- _Work task A_: From the post about the log line rate counter, extract the passage that begins with the words containing "Now, each lines" and ends with "back was printed.".
- _Work task B_:
Answer these questions from the post about the log line rate counter:
(i) What was the script fed to produce its sample output?
(ii) What triggers an update of the moving averages instead of a timer?
(iii) How long is each of the three moving averages calculated at the same time?

- _Extract_:
▬▬▬▬▬▬
[GRLUG] log line rate counter

Sun Sep 13 20:58:00 EDT 2009

A few weeks ago, I started wondering what exactly the request rate
looked like on a server, and I was pondering various ways of observing
that.

Finally, I settled on moving averages of requests per unit time, where
the update was triggered by requests instead of by a timer; It's
simpler to code that way.  To keep things even simpler,

To keep things even simpler, it would merely count the rate at which
it was fed lines on stdin.  So, really, it can do rate tracking for
anything that writes whole lines to a text file.

Fed a tail -f of apache logs, my resulting script's output looks like this:

20r/33s 40r/50s 60r/62s
20r/34s 40r/51s 60r/62s
20r/34s 40r/51s 60r/62s
20r/34s 40r/50s 60r/59s
20r/33s 40r/49s 60r/59s
20r/33s 40r/48s 60r/59s
20r/33s 40r/48s 60r/58s
20r/29s 40r/48s 60r/54s
20r/29s 40r/48s 60r/54s
20r/30s 40r/49s 60r/55s
20r/30s 40r/49s 60r/53s
20r/19s 40r/47s 60r/54s
20r/19s 40r/46s 60r/54s
20r/19s 40r/46s 60r/54s
20r/18s 40r/42s 60r/54s
20r/17s 40r/42s 60r/54s
20r/16s 40r/37s 60r/54s
20r/3s  40r/36s 60r/53s
20r/3s  40r/36s 60r/53s
20r/3s  40r/36s 60r/53s
20r/9s  40r/43s 60r/60s
20r/10s 40r/44s 60r/61s
20r/17s 40r/51s 60r/68s
20r/17s 40r/51s 60r/67s
20r/17s 40r/50s 60r/66s
20r/18s 40r/51s 60r/66s
20r/19s 40r/52s 60r/67s

Now, each lines is printed whenever the script is fed a line on STDIN.
 The format is (number of lines)r/(number of seconds)s, where the
number of seconds is how much time passed for the last (number of
lines) lines to be seen. So, for 20r/3s, it took three seconds between
the time that piece of information was printed and the time the piece
of information twenty rows back was printed.

Yeah, moving averages start looking kinda funny when you look too
close under the hood.

You may have noticed there are three colums:

20r19s 40r52s 60r67s

Each one of those is a moving average for a different length,
calculated at the same time.  The first column is 20 rows long, the
second is forty rows long, the third is sixty rows long.  20r19s means
that it took 19 seconds for 20 rows to be seen (or a hair under 1 row
per second), 40r/52s means that it took 52 seconds for the last 40
rows to be seen (or about 1.25 rows per second).  60r67s means that it
took 67s for sixty rows to be seen (or a bit under 1 row per second).
▬▬▬▬▬▬
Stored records
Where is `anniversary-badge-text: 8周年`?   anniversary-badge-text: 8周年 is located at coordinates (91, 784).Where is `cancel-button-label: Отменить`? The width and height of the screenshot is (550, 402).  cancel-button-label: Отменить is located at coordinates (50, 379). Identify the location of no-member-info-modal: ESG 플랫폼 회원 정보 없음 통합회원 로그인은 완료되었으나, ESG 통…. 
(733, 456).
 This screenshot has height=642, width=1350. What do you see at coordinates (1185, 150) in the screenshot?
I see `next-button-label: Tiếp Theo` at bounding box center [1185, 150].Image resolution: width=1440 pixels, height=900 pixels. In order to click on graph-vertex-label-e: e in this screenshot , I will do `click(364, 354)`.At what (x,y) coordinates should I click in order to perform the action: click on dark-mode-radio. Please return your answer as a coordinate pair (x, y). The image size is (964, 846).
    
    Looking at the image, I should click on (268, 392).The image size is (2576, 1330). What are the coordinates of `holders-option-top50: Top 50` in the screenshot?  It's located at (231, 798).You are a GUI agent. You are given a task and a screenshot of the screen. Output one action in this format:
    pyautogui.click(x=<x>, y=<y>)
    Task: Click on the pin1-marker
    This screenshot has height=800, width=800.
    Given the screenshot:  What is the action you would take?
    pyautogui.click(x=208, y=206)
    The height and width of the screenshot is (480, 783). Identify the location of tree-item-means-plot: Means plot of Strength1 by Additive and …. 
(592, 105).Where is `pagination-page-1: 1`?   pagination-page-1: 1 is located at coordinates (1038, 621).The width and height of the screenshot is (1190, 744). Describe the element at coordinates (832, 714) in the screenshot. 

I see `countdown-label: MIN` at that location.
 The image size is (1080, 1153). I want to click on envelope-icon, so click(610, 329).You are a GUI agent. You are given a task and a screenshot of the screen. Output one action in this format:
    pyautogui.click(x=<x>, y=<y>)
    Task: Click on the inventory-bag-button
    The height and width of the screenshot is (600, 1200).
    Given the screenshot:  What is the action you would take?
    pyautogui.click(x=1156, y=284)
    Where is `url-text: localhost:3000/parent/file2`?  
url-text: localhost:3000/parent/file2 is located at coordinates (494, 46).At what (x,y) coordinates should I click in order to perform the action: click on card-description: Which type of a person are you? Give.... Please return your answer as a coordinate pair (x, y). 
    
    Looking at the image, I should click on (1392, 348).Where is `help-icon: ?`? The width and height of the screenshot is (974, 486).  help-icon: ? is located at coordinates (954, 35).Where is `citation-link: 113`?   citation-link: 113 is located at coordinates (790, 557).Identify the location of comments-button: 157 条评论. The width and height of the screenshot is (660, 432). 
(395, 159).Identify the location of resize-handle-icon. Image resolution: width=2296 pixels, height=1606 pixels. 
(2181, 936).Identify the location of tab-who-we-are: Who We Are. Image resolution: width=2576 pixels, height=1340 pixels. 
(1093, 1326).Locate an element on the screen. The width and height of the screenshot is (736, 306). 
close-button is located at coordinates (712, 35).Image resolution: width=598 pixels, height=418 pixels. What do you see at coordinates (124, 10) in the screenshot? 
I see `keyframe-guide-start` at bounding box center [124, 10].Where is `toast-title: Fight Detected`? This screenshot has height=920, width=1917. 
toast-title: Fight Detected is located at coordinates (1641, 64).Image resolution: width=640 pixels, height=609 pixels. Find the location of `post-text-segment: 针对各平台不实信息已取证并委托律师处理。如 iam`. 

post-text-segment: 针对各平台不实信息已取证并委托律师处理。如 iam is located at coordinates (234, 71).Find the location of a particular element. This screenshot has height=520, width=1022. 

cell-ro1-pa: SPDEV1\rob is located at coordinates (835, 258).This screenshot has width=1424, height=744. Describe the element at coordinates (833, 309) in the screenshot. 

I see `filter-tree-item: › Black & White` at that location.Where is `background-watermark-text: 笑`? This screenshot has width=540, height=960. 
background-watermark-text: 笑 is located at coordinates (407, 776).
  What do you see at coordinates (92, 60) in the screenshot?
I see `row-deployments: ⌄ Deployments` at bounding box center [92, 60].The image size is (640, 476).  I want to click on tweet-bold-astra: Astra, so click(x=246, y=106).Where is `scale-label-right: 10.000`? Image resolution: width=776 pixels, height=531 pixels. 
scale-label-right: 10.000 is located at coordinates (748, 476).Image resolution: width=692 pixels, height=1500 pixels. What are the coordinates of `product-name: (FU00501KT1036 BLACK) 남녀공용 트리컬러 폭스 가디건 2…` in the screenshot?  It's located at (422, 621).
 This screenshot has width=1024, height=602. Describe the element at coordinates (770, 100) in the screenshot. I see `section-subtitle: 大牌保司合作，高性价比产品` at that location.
▬▬▬▬▬▬
- _Output A_:
Now, each lines is printed whenever the script is fed a line on STDIN.
 The format is (number of lines)r/(number of seconds)s, where the
number of seconds is how much time passed for the last (number of
lines) lines to be seen. So, for 20r/3s, it took three seconds between
the time that piece of information was printed and the time the piece
of information twenty rows back was printed.

- _Output B_:
(i) A tail -f of apache logs.
(ii) Requests trigger the update.
(iii) The first is 20 rows long, the second 40 rows long, and the third 60 rows long.